Interview | Bundeszentrale für politische Bildung
Erscheinungsdatum: 15. September 2026

Thomas Krüger: „Die deutsche Gesellschaft ist wenig innovationsfreudig"

25 Jahre lang stand Thomas Krüger, 66, an der Spitze der Bundeszentrale für Politische Bildung. Ein Gespräch über Erfolge, Veränderungen der Gesellschaft, soziale Medien und den Einzug der Künstlichen Intelligenz.

Herr Krüger, Ihre Bilanz nach 25 Jahren an der Spitze der Bundeszentrale: Was waren die besonderen Erfolge? 

Ganz sicher gehört dazu, dass die Bundeszentrale im digitalen Zeitalter angekommen ist. Am Deutlichsten sieht man das am Wahl-O-Mat. Der kam zu Beginn meiner Amtszeit 2002 mit damals einigen hunderttausend Aufrufen und hatte bei der letzten Bundestagswahl 26,5 Millionen. Generell ist das Digitale zum Element der politischen Bildung geworden. Heute spielt sich politische Bildung nicht nur in der Bildungsstätte oder im Klassenraum ab, sondern eben auch in Social Media, in Web-Video-Formaten und auf anderen Plattformen. 

Ist der Wahl-O-Mat mit 26 Millionen Abrufen ausgereizt? 

Ziemlich, und doch gibt es noch Potenziale. Das hat auch zu tun mit dem Selbstverständnis der Bundeszentrale: Wir verstehen politische Bildung heute als ein Gemeingut, das für jeden relevant ist. Jeder hat ein Recht darauf, daran zu partizipieren. Das verpflichtet uns, immer neue Wege zu gehen und neue Formate zu öffnen.

Gibt es auch inhaltliche Punkte, auf die Sie stolz sind?

Aufgabenstellung: Führen Sie das Interview mit Thomas Krüger nach der Frage „Gibt es auch inhaltliche Punkte, auf die Sie stolz sind?“ weiter. Die Datensätze haben mit dem Interview nichts zu tun.

Rohdaten:
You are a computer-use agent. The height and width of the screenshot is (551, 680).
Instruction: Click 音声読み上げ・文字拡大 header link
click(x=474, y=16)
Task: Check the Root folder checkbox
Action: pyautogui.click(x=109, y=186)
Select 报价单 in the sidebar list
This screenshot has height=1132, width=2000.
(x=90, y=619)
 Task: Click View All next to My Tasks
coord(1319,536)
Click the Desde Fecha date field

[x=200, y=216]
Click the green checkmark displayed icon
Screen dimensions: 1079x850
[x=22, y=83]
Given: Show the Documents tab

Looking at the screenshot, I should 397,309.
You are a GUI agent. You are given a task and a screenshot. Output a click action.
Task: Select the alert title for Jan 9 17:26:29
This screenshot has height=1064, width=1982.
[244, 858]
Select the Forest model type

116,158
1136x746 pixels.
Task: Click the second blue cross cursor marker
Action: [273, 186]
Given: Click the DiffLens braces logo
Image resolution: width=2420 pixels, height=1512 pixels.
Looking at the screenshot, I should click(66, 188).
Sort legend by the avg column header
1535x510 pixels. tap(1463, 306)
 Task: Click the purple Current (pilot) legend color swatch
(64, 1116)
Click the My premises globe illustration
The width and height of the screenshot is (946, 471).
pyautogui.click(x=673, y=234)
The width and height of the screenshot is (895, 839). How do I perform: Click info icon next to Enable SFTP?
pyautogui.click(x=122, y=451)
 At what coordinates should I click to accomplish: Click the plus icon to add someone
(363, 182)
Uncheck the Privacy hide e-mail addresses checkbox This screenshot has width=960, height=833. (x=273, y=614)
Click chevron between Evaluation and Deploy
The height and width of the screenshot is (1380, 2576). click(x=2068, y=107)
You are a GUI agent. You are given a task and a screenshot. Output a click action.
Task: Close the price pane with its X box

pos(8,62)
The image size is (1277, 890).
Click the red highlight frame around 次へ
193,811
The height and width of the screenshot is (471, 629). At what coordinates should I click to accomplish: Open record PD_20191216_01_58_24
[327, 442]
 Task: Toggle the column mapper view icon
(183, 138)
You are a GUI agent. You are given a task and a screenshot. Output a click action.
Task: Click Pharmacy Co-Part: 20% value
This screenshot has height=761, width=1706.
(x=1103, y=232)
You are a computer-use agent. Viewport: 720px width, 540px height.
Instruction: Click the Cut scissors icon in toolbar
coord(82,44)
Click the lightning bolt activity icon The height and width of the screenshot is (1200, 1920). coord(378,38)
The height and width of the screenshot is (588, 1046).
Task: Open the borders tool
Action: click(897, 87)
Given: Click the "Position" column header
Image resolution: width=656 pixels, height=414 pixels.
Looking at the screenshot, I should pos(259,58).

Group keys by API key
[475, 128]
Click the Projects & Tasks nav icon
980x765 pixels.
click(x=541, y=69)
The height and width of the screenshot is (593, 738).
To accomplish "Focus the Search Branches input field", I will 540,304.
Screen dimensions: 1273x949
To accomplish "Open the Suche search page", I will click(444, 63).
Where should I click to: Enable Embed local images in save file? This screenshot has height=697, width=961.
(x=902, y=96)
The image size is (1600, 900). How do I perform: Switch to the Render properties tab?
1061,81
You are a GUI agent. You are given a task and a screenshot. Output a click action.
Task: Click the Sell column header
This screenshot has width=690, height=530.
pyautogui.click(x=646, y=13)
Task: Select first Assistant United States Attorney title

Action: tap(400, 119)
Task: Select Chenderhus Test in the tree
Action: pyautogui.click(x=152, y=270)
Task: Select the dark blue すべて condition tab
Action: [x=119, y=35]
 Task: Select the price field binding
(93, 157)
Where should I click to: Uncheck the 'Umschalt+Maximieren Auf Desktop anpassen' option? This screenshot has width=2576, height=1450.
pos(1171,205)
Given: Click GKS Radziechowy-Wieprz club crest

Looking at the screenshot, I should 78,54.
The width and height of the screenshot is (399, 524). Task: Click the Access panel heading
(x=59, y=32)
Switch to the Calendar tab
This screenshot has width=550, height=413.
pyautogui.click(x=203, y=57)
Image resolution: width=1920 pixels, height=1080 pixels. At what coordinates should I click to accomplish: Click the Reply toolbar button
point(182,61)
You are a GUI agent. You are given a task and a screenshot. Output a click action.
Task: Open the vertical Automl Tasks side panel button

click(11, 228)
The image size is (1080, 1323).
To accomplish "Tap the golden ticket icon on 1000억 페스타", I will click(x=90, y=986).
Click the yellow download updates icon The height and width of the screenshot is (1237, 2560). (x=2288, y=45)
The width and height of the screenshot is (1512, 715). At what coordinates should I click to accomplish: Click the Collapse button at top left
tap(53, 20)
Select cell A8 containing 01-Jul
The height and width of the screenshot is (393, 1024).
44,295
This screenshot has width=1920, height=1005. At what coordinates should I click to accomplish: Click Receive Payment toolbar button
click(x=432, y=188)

Antwort zur Aufgabe:
Generell ging es mir immer darum, dass sich alle öffentlichen Kontroversen auch in unserem Angebot wiederfinden. Besonders Themen, die nicht im klassischen Kanon und in Lehrplänen verankert sind, wie das Wissen um globale historische und gegenwärtige Verflechtungen. Fakt ist aber auch, dass viele Leute nicht mehr lesen, wir sie mit klassischen Broschüren und Büchern nicht mehr erreichen. Früher hatten wir Buchauflagen von 10.000 bis 15.000 Exemplaren pro Publikation. Heute sind es 2.000 bis 3.000. Bestimmte Zielgruppen sind einfach in andere Formate abgewandert, und die politische Bildung muss dem folgen, Konfliktfelder identifizieren und unterschiedliche Perspektiven einnehmen. 

Welche Zielgruppen sind noch nicht erschlossen? 

Heute sind auch Menschen mit Migrationshintergrund Teil der Community politischer Bildung. Das waren sie bis zum Jahre 2000 nicht. In meinem Erlass stand damals noch ausdrücklich, dass politische Bildung sich nur ans deutsche Volk zu wenden hat. Und das war ethnisch gemeint. 

Was ist mit den Zielgruppen, die Sie nicht erreichen? 

Die gibt es, und das zeigt uns auch die Grenzen auf. In bestimmten Bereichen der Gesellschaft kommen wir keinen Zentimeter voran. Bei  Menschen, die kein Vertrauen mehr in staatliche Institutionen haben, die jedes Angebot des Staates ablehnen, sogar jede Infrastruktur des Staats kritisch betrachten. Und dann gibt es hybride Zielgruppen, die misstrauisch sind, die man aber noch erreichen kann. 

Auf welchen Wegen?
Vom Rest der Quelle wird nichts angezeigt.